→ **EXERCISE DESCRIPTION**: Give, as a bare number, the count of lines below that contain "Bikin".

→ **PROVIDED INFORMATION**:
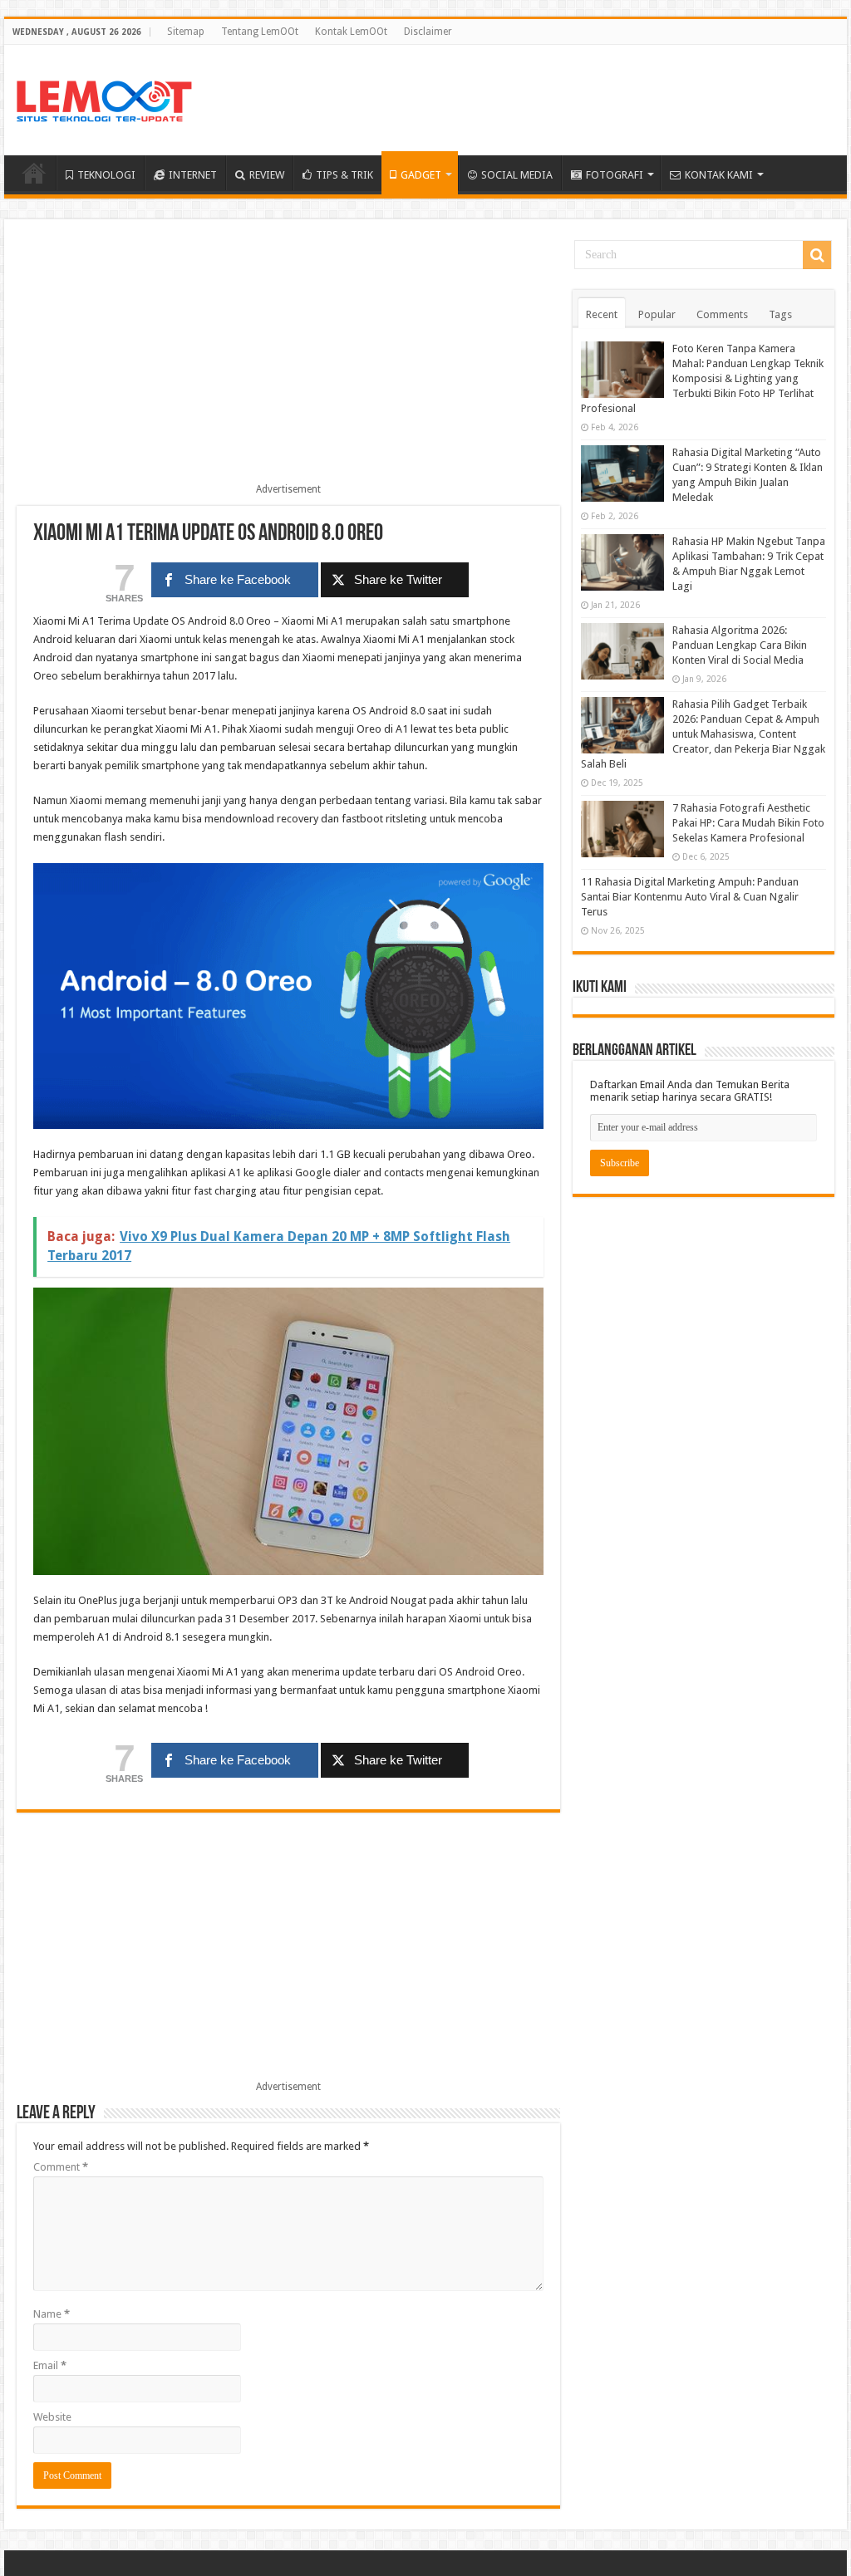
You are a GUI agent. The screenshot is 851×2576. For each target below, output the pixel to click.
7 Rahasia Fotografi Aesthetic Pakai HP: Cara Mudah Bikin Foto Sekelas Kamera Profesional (748, 823)
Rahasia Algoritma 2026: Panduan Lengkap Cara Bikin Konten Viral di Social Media (739, 645)
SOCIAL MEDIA (517, 175)
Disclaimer (428, 31)
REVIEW (266, 175)
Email (49, 2365)
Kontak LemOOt (351, 31)
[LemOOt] (104, 98)
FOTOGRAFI (614, 175)
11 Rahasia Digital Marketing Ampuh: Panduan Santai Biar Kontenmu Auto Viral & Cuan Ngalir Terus (690, 897)
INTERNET (193, 175)
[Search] (817, 255)
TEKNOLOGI (106, 175)
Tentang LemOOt (259, 31)
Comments (722, 314)
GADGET (421, 175)
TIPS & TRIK (344, 175)
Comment (60, 2167)
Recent (601, 314)
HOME (34, 172)
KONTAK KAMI (719, 175)
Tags (780, 314)
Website (52, 2417)
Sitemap (185, 31)
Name (51, 2314)
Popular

→ **ANSWER FOR THE TASK**: 2